I hope someone finds this useful.  

Peter

Rohit Swaroop

unread,
Feb 19, 2018, 12:01:48 PM2/19/18
to Zipline Python Opensource Backtester
Hi Peter,

Thanks, this is very useful.

Have you done any work on ingesting fundamental data sets other than from Quandl, e.g. locally?

Rohit

Peter Harrington

unread,
Feb 19, 2018, 3:52:03 PM2/19/18
to Zipline Python Opensource Backtester
I have not done that before but it is totally possible, it actually would be easier than pulling from an API.  
If the files were in the right format you could skip the step with populate_raw_data().
All you would have to do is start with pack_sparse_data().

Rohit Swaroop

unread,
Feb 21, 2018, 12:38:40 PM2/21/18
to Zipline Python Opensource Backtester
Thanks.

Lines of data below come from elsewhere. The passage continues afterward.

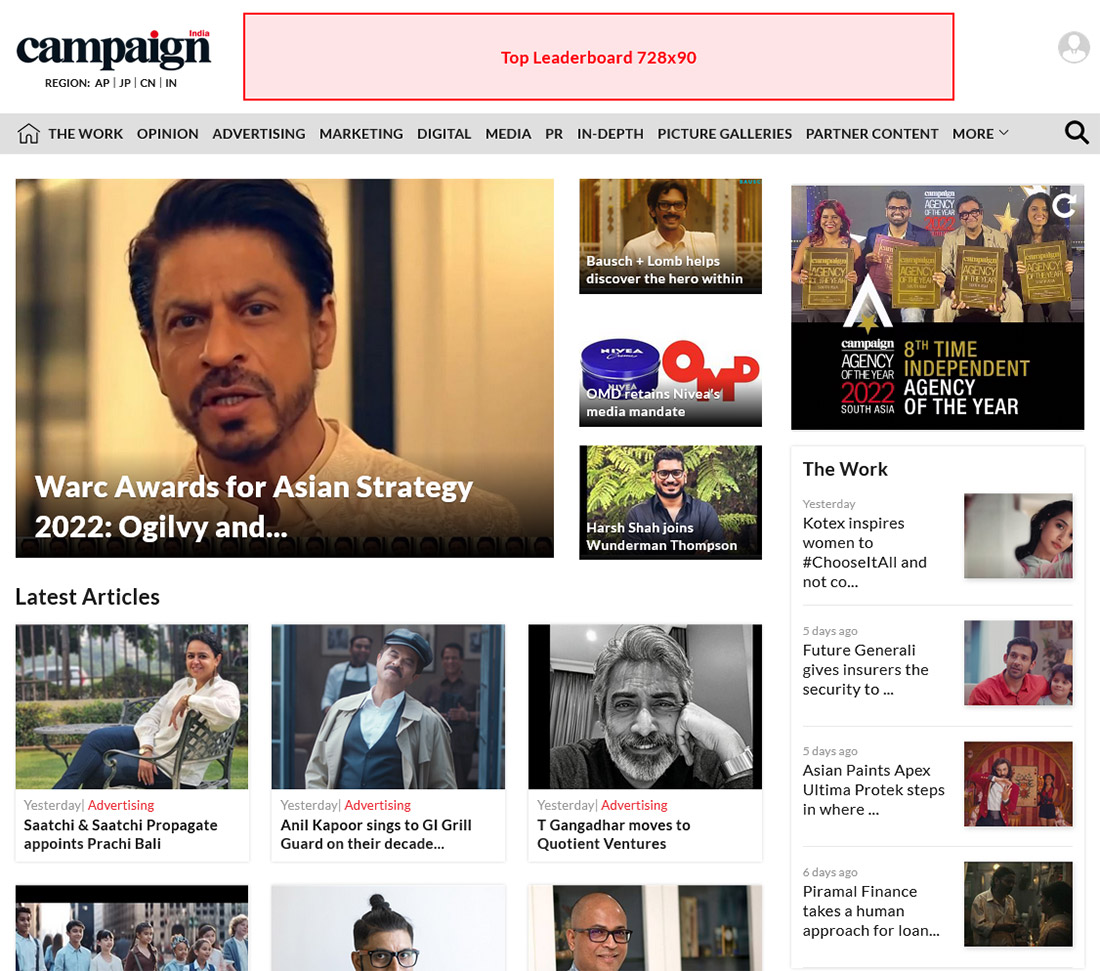Click the home icon in navigation bar
Screen dimensions: 1100x971
28,133
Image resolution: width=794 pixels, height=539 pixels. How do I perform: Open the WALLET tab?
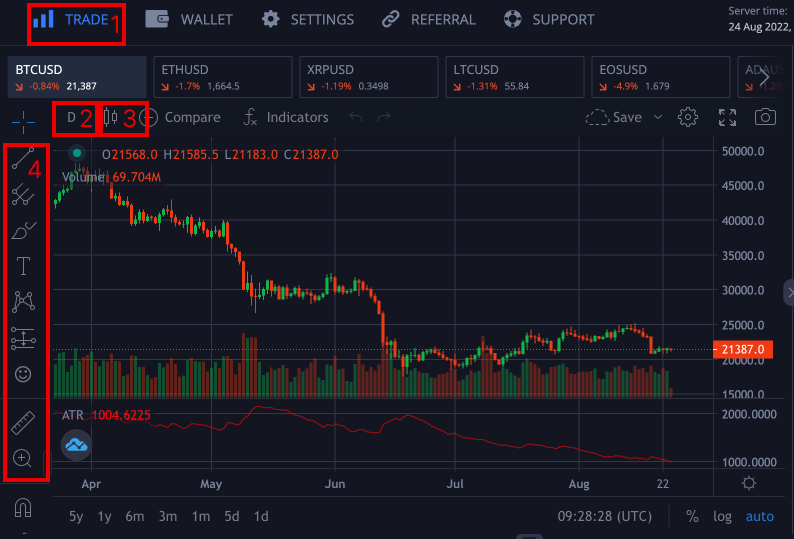pos(189,19)
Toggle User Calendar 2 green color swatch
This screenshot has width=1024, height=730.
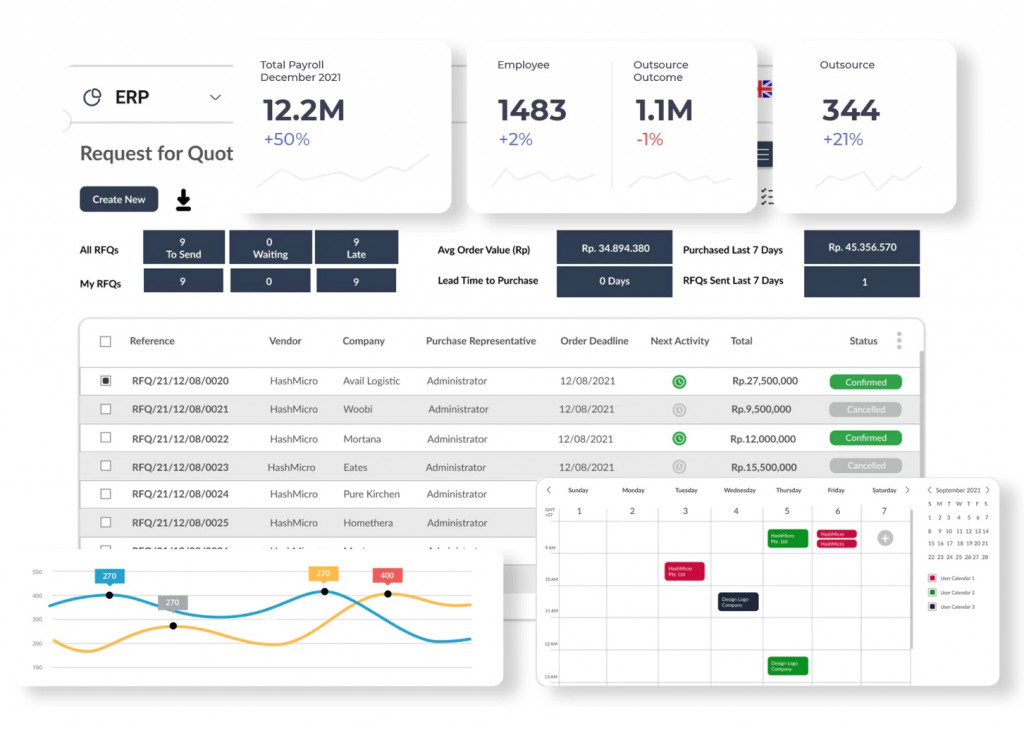(933, 593)
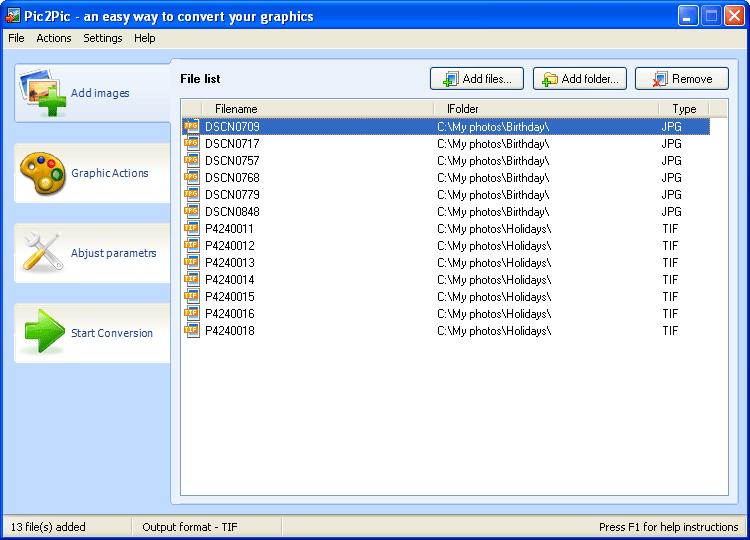Sort list by Filename column header
Image resolution: width=750 pixels, height=540 pixels.
point(236,109)
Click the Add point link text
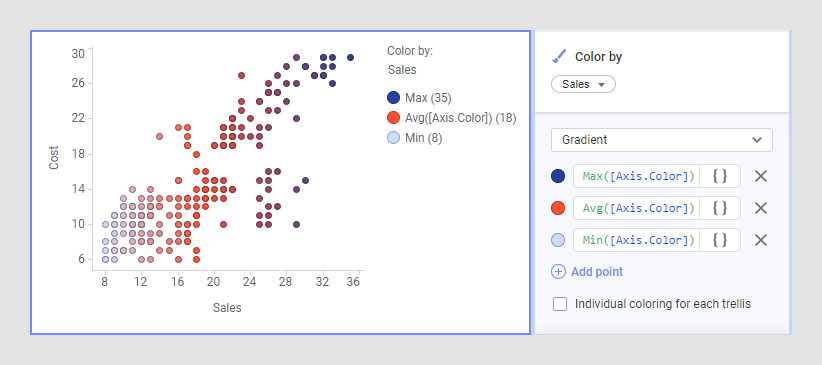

Have you by any chance updated the compiler for 3.6?

Peter Harrington

unread,
Feb 21, 2018, 2:57:06 PM2/21/18
to Zipline Python Opensource Backtester
I haven't checked the code on 3.6, I know some people have used it but not sure if they were using 2.X or 3.X.  
If you want to update the code to work on both versions and submit a PR I would be happy to accept.  

Rohit Swaroop

unread,
Feb 22, 2018, 11:02:28 AM2/22/18
to Zipline Python Opensource Backtester
Thanks Peter, I'll do that.

Sorry, one more thing - could you help me understand what the right format is for the fundamental data?

Peter Harrington

unread,
Feb 22, 2018, 12:45:31 PM2/22/18
to Zipline Python Opensource Backtester
So if you are using your own data it should be in a folder called raw specifically: alphacompiler/data/raw/.  
Inside that raw folder should be a .csv file for each equity, it is easy to do this with Pandas DataFrame.to_csv().  The column name should be the name of the fundamental you are going to use, for example: CAPEX, EBIT, etc.  Also the last but most important thing is that the file name of the .csv should be the SID of the asset from your data bundle.  How are you supposed to know the ticker to SID mapping?  I could explain that but instead I have provided some support code to do that for you in a function called: get_ticker_sid_dict_from_bundle(), see it in use here. So to summarize alphacompiler/data/raw/ should contain a bunch of files with integer names like: 1.csv, 2.csv, 269.csv, etc.[1]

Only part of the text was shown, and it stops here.